Fewer workers processing or evaluating applications could mean longer wait times for Texans trying to sign up for food stamps. Longer wait times for pregnant women trying to sign up for Medicaid to get important prenatal visits covered. Longer wait times for those trying to qualify for the Healthy Texas Women program so they can obtain affordable birth control. And possibly delays for children who rely on state health programs so they can get checkups and other basic care.

"These cuts would be a bad idea at any time, but they would be particularly harmful now as the state's worst-in-the-nation uninsured rate climbs even higher for kids and adults," said Stephanie Rubin, head of Austin-based Texans Care for Children.

HHSC also proposes saving money by reducing or delaying the hiring of 98 workers involved in overseeing nursing homes, hospitals, residential facilities for children and other facilities. Leaving dozens of these posts vacant, according to the agency's own proposal, could impact the state's "ability to conduct investigations" in a timely way and increase "the number of backlogged investigations."

HHSC also says the cuts could pile more cases onto the plates of staffers who monitor child care facilities. This is a particularly troubling step backwards, after the Legislature took bold steps last session to improve the safety and monitoring of child care centers.

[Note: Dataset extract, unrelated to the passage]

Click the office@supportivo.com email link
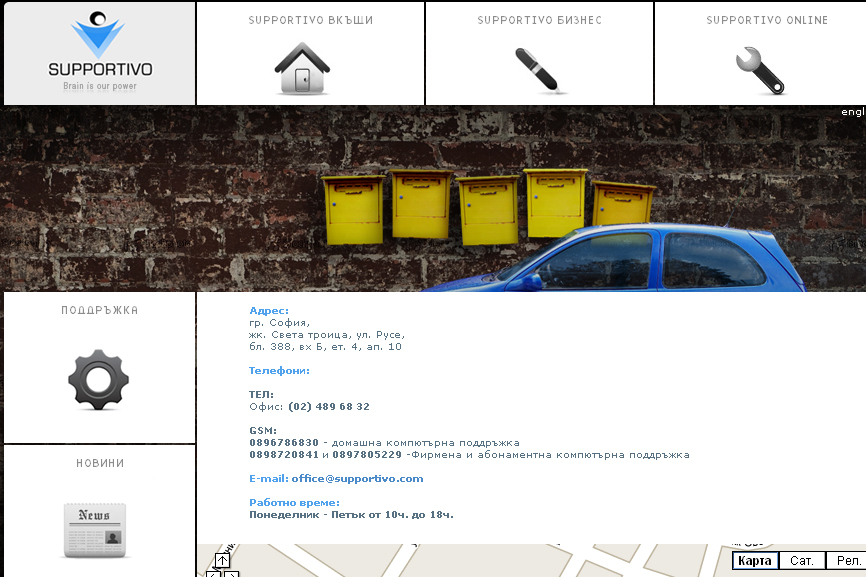This screenshot has height=577, width=866. tap(357, 479)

Those badly needed improvements came after the Statesman's Unwatched investigation found that more than 88 children had died of abuse and neglect in Texas child care sites over the previous decade, that an additional 450 children were sexually abused and that the state was often ineffective in punishing child care facilities that racked up scores of rules violations. We've seen what happens when these facilities aren't properly monitored. We must not allow that to happen again.

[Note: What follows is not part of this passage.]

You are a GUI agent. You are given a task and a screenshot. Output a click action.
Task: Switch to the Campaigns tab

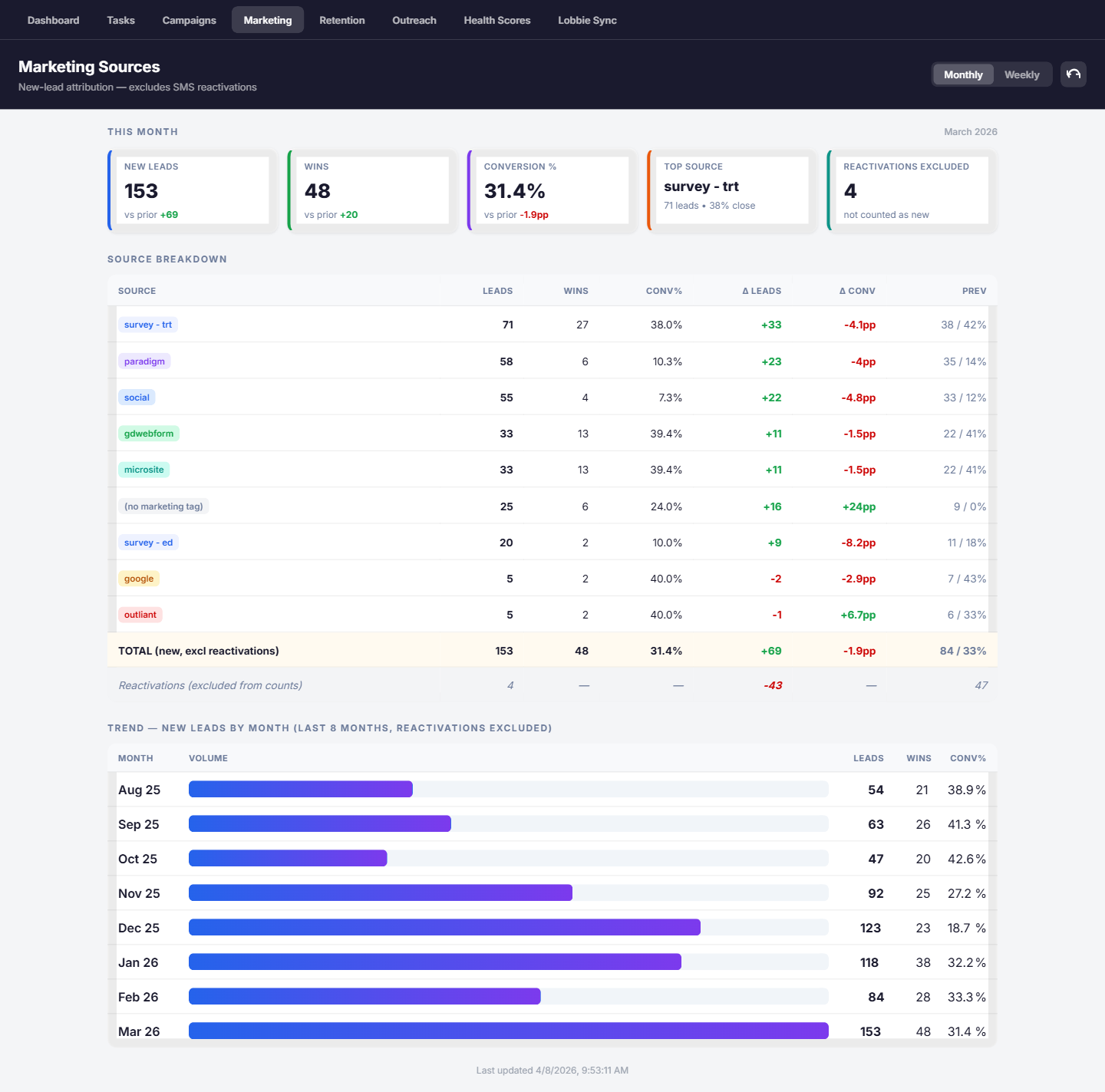click(x=189, y=20)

We recognize state officials face extraordinarily difficult decisions. The comptroller has projected a $4.6 billion shortfall for this two-year budget cycle. Sales taxes, franchise taxes and gas and oil taxes have all taken a hit as the coronavirus has hurt businesses, pummeled paychecks, curbed spending and shelved travel plans. Like the businesses and families struggling through this pandemic, Texas must live within its means.

That means setting priorities. In some parts of the state budget, that will mean cuts. But programs that protect the health and safety of Texans are too important to cut. That is true for the program dollars themselves -- which state officials have rightly decided to protect -- as well as the administrative costs of providing these programs, which HHSC now looks to squeeze.

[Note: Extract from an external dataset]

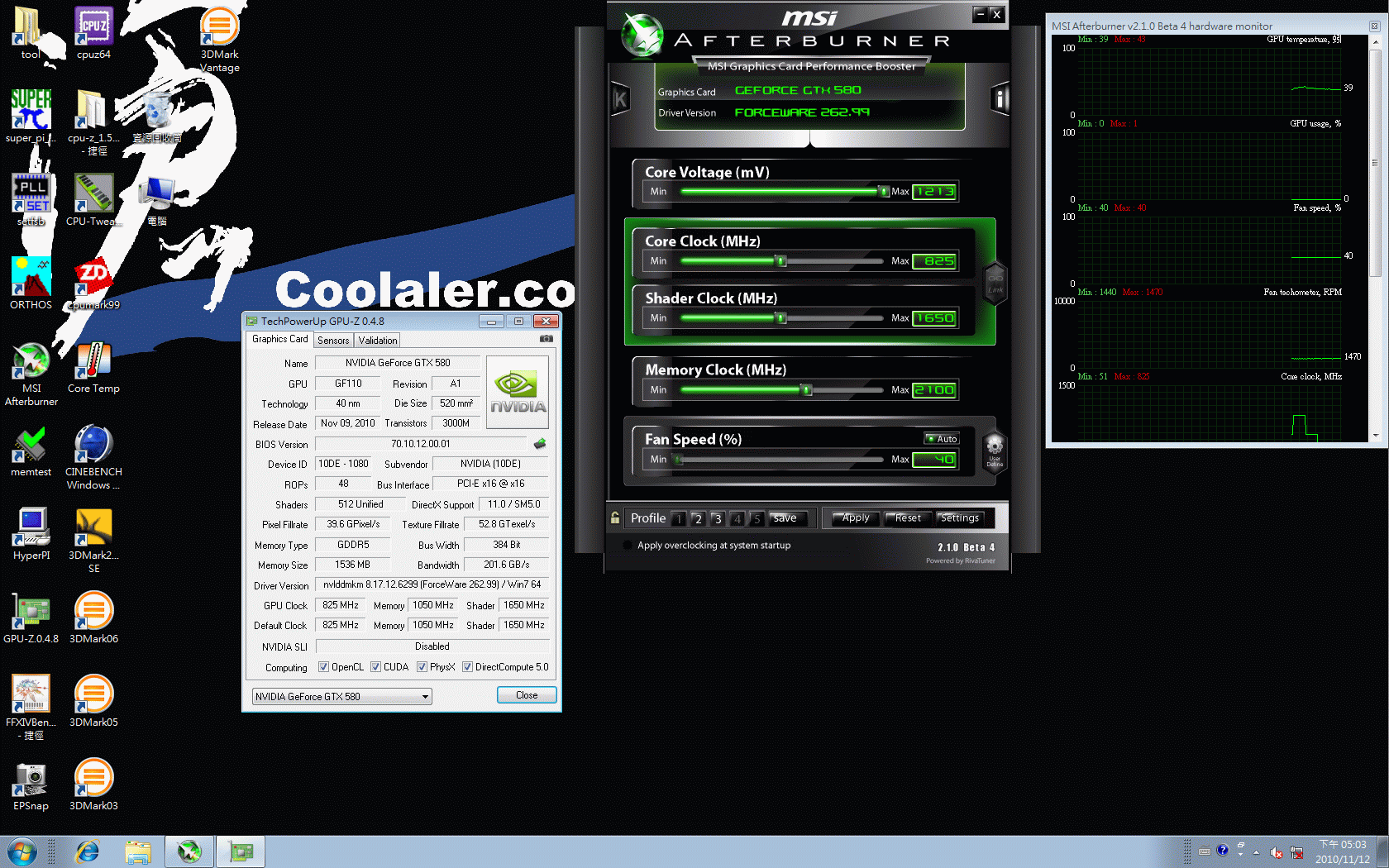
Task: Click the GPU-Z screenshot camera icon
Action: click(x=546, y=339)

Texas leaders have other options. The state's Rainy Day Fund exists for emergencies like this. Lawmakers can examine ways to raise revenue by closing certain tax loopholes. And, as Rep. Donna Howard, D-Austin, and others have noted, and as we have long supported, Texas could bring in roughly $10 billion a year from the federal government to better serve health care needs by expanding Medicaid.

Texas officials made an important concession this week by undoing proposed cuts to the direct funding for women's and children's health programs. But officials must do more: They must protect the administrative positions that help Texans access these and other vital programs.